Records from a dataset —
____________________
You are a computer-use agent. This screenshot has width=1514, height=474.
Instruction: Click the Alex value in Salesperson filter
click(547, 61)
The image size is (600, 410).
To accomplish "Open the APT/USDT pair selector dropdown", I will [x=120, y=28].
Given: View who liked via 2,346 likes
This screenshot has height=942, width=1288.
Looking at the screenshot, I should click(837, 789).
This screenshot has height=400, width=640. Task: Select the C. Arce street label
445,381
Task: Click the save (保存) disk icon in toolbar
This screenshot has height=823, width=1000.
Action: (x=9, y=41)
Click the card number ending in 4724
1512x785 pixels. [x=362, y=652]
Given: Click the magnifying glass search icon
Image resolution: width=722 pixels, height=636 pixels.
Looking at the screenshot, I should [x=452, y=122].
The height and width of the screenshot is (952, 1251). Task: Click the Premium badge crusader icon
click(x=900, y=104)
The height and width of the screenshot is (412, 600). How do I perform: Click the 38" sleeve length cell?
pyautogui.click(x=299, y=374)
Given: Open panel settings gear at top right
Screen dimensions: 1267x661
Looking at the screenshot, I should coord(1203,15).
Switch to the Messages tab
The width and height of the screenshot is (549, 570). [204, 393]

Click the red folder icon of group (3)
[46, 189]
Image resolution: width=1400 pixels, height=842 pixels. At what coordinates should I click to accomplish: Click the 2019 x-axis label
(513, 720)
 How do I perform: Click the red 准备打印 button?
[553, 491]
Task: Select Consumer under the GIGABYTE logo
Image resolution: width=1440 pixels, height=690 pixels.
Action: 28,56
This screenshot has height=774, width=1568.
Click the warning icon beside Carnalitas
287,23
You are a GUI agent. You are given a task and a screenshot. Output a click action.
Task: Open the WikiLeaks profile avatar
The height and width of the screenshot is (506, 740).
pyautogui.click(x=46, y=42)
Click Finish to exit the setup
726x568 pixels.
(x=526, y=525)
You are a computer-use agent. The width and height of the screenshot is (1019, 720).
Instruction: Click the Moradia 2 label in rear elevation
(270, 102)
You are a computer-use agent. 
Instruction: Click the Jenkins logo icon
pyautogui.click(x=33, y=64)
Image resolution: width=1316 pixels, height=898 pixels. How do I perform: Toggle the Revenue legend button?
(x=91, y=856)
____________________
AIM OF THE TASK — Among the lines above, show every one that contains the string "Open".

RESPONSE —
To accomplish "Open the APT/USDT pair selector dropdown", I will [x=120, y=28].
Given: Open panel settings gear at top right
Task: Open the WikiLeaks profile avatar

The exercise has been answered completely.